L’eterea Fragile (ordine inverso rispetto all’album) conchiude la pallida violenza della traccia precedente, una scelta stilistica impeccabile: vocalizzi sussurrati e una melodia trascinante. Ogni tanto Torsten ringrazia per il calore dimostrato dal pubblico, ma non si può fare altrimenti: l’ammirazione per la bravura della band è enorme, e anche per la magistrale gestione delle tracce. Si passa da Centralia, purtroppo poco riuscita e appartenente all’ultimo album, per approdare sulle spiagge desolate descritte da Forever Lost, altro grande classico della band. Il piano del sempre più carico Dean, col suo minimalismo, apre le porte al canto della chitarra, perché nell’arte dal vivo dei God is an Astronaut è sempre lei a far da padrona.
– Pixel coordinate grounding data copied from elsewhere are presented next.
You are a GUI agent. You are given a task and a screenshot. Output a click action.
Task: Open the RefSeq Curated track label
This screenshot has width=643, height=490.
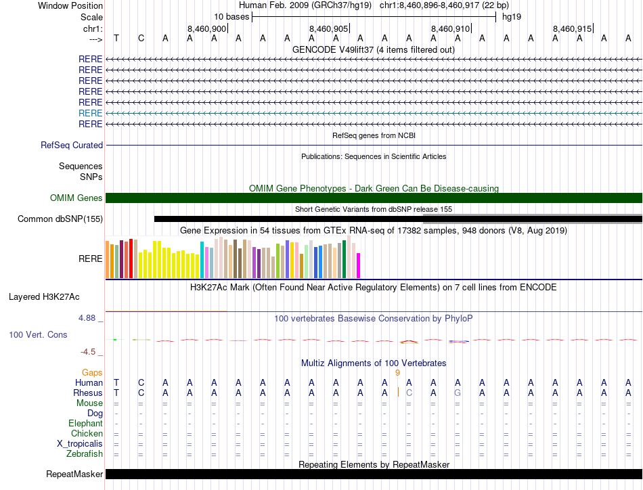pos(72,145)
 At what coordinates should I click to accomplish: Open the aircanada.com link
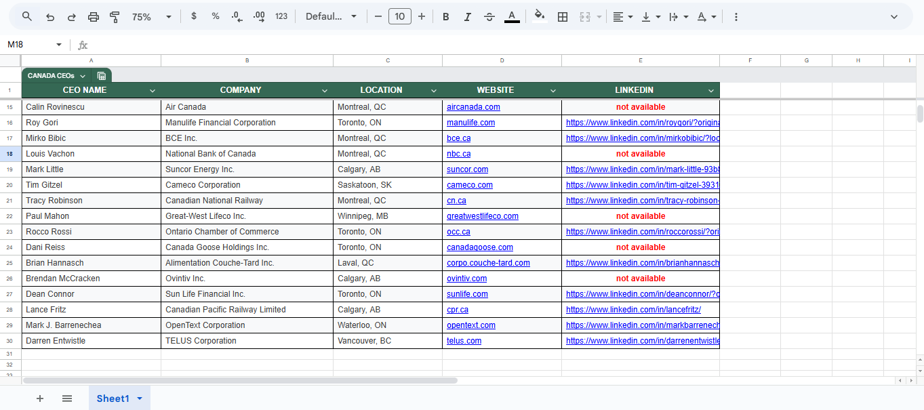[473, 107]
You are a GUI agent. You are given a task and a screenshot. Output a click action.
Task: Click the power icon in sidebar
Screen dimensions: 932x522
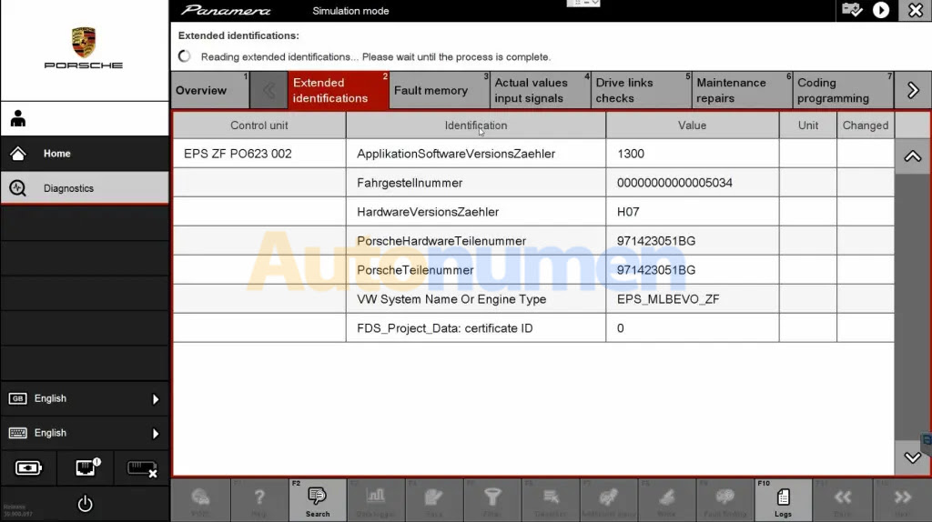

Forever Lost ci ricorda delle cose perdute ma non dimenticate, di memorie crepuscolari. E da esse si levano le polveri di From Dust to Beyond, e, purtroppo, si comincia ad avvertire l’imminente fine dello show. Il batterista si lancia in un assolo da manuale, Torsten prende di nuovo la parola, e sembra quasi fuori luogo in questo lungo viaggio silenzioso. Rimangono solo due canzoni, ci dice. Parte così Route 666, un elogio proprio ad un viaggio in America fatto dalla band, incalzante mix di effetti elettronici sincopati e batteria martellante che ci guida alla traccia finale. Suicide by Star, ci dice Torsten, non è altro che la lunga agonia di un corpo celeste, stanco di brillare, sempre solo. Eppure, noi, non siamo stanchi neppure durante questa tragedia cosmica, neppure quando i cambi di ritmo merito della doppia cassa di Hanney appaiono interminabili.

La potenza del suono (complice anche l’impeccabile impianto di amplificazione) Tutto finisce, dopo più di due ore, letteralmente volate, cullati dalle note ora dolci, ora violente ed illuminate, dei God is an Astronaut. Ora, più che mai, hanno dimostrato come la loro forza sia nella semplicità, nella ricercatezza, nell’immediatezza che nasce dal minimalismo: le emozioni non hanno bisogno di parole, di voci, perché è la melodia a parlare. Assistere a questo concerto è stata una rivelazione, una catarsi: questa piccola band irlandese è riuscita a rendere universale, a comprendere e comprimere galassie, pianeti, quasar, buchi neri, tempeste infuocate, bufere di neve, sterminati prati verdi e cuori che battono nelle loro canzoni. Alla prossima data italiana!